DFB-Elf bei der EM

Party, Eistonne, Spanien

Nach ihrer epischen Willensleistung gegen Frankreich wartet im EM-Halbfinale der Weltmeister Spanien auf die DFB-Frauen.

Moment des Glücks – die deutschen Spielerinnen nach dem letzten Schuss im Elfmeterschießen.

© IMAGO/Beautiful Sports

Moment des Glücks – die deutschen Spielerinnen nach dem letzten Schuss im Elfmeterschießen.

Von Marco Seliger

Die Musik klang vertraut. Schon in der Kabine in Basel und auf dem Weg zum Bus dröhnte aus den Boxen, die die deutschen Spielerinnen trugen, Liedgut von Wolfgang Petry und Falco – was sich auf der nächtlichen Rückfahrt nach Zürich im Bus und im Eingangsbereich des Teamhotels so fortsetzte. Petry war im Trainingslager vor der EM zu Besuch gewesen und trällerte mit den Nationalspielerinnen seine Hits. In Wien wiederum war die DFB-Elf vor ein paar Monaten rund um ein Testspiel in einem Falco-Musical. „Ganz oder gar nicht“ (Petry) und „Rock Me Amadeus“ (Falco) stehen seither auf der internen Liste oben. Und wenn nicht in der Nacht von Samstag auf Sonntag, wann sonst sollte man feiern und lauthals singen, lässt sich nach dem epischen Erfolg im Elfmeterschießen gegen Frankreich im EM-Viertelfinale von Basel wohl sagen.

Irgendwie mussten alle Beteiligten diesen Wahnsinn ja verarbeiten, die Adrenalinausschüttung zog sich bis zur Ankunft in Zürich. „Wir wissen noch gar nicht, was wir geschafft haben“, hatte die Außenstürmerin Klara Bühl vorher noch ungläubig in Basel gesagt. Die deutsche Elf trotzte da dem französischen Weltklasse-Ensemble, und das nach mehreren Nackenschlägen im Spiel.

Der Schnelldurchlauf geht so: Nach 13 Minuten zerrte die untröstliche Innenverteidigern Kathrin Hendrich am Zopf von Griedge Mbock. Rot wegen Tätlichkeit, Elfmeter, 0:1. Nach 20 Minuten musste die Linksverteidigerin Sarai Linder verletzt runter, noch ein Ausfall in der dezimierten Abwehr. Nach dem 1:1 von Sjoeke Nüsken (25.) verschoss die Mittelfeldspielerin später einen Foulelfmeter (69.). Aber das deutsche Team machte immer weiter. „Ich habe uns noch nie so laufen sehen“, sagte Bühl.

▶ **GEGEBENE ANGABEN**:

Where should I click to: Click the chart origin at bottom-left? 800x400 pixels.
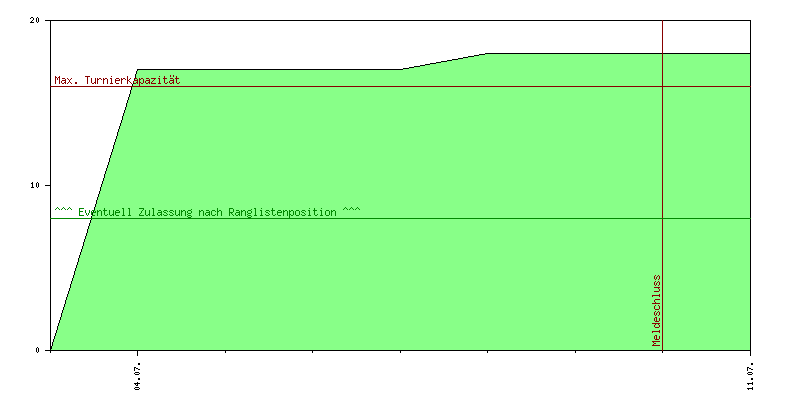[50, 350]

▶ **ZIEL DER ÜBUNG**: Führen Sie den Bericht über das EM-Viertelfinale der DFB-Frauen gegen Frankreich im Anschluss an seinen letzten Satz weiter. Die Zeilen werden für diese Übung nicht benötigt.

▶ **DIE ANTWORT**:
Und Nüsken taugte als Sinnbild. Auch sie lief und kämpfte immer weiter, ehe sie im Elfmeterschießen doch noch traf. „Mir fehlen wirklich die Worte, so ein Spiel habe ich noch nie mitgemacht“, sagte sie. Nüsken fehlt nun im Halbfinale gegen Spanien an diesem Mittwoch in Zürich (21 Uhr/ARD) gelbgesperrt, gab aber trotzdem die Marschroute für das restliche Turnier aus: „Wir wollen jetzt das Ding nach Hause holen.“

Mentalität schlägt Qualität

Mit der Mentalität von Samstag scheint gegen die bei der EM stark aufspielenden spanischen Weltmeisterinnen etwas drin zu sein. Der Auftritt gegen die Französinnen diente als Blaupause für die berühmten deutschen Tugenden, die Christian Wück so gerne betont. „Ich habe der Mannschaft vor dem Spiel gesagt, dass Mentalität Talent schlägt“, sagte der Bundestrainer, der seinem Team dann im Kreis vor dem Elfmeterschießen noch kundtat, dass man jetzt nach so einer Willensleistung samt famoser Einstellung gar nicht mehr verlieren könne.

Jetzt kommt mit Spanien die größtmögliche Herausforderung – und vorher Entspannung für Körper und Geist. „Ich glaube, wir brauchen drei Tage Eistonne und Erholung und dann schauen wir, ob wir noch elf Spielerinnen aufstellen können“, sagte der selbst völlig geschaffte Bundestrainer in Basel.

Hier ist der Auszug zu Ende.